NORFOLK, Va. (WAVY) — Sentara Healthcare is reporting record-high levels of COVID-19 hospitalizations as the omicron variant continues its rapid spread, with hospitalizations more than doubling in the past 10 days.
As of Wednesday, Sentara Norfolk General Hospital was reporting 80 confirmed COVID patients, up from just over 20 in early December. Other local hospitals are reporting similar trends.
With that, Sentara and other health care providers are asking people seeking a COVID test or those with “mild” cases or COVID-like symptoms to avoid going to the emergency department to lessen overcrowding.
“If you are unable to find a testing location but are experiencing mild symptoms, assume you have COVID-19 and follow the CDC guidelines for isolation,” Sentara officials said in an update on Thursday.
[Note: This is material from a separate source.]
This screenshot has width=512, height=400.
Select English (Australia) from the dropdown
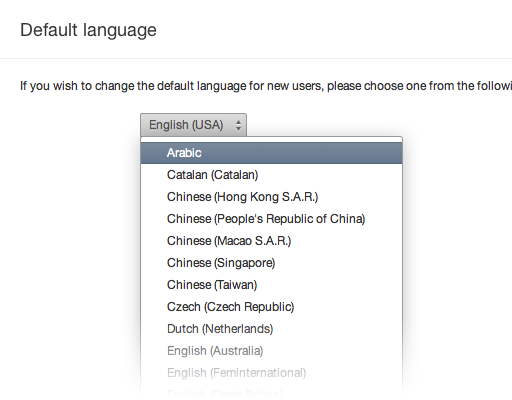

During a news conference on Thursday, Chief Physician Executive Dr. Jordan Asher stopped short of calling it a crisis.
Asher did say, however, that they are working with the state as it relates to emergency and crisis situations.
Asher said that the highly contagious omicron variant that is spreading in the community is also affecting their workforce.
Asher assured that as of Thursday afternoon, Sentara had enough staff to take care of all patients, but they are constantly monitoring and moving staff members, beds and procedures as needed to meet the demand.
Virginia overall has nearly as many COVID patients currently hospitalized as the 2020-21 winter surge. The vast majority of those hospitalized are unvaccinated. Vaccinated people requiring hospitalizations typically have conditions that put them at higher risk such as age or a chronic health problem.
Fewer people overall are dying of COVID though with the omicron wave, due to a combination of high vaccination rates and the variant appearing to be less severe than previous versions of the virus such as delta, but more than 1,300 people are still dying of COVID in the U.S. on average each day. Most of them again are unvaccinated.
Asher implored everyone to get immunized and boosted and warns treatments for the omicron variant are limited.
“Please don’t think that ‘It’s OK if I get COVID because there are medications that will prevent me from getting very sick,'” he said.
Only one monoclonal antibody works against omicron and the two FDA-approved pills are in short supply.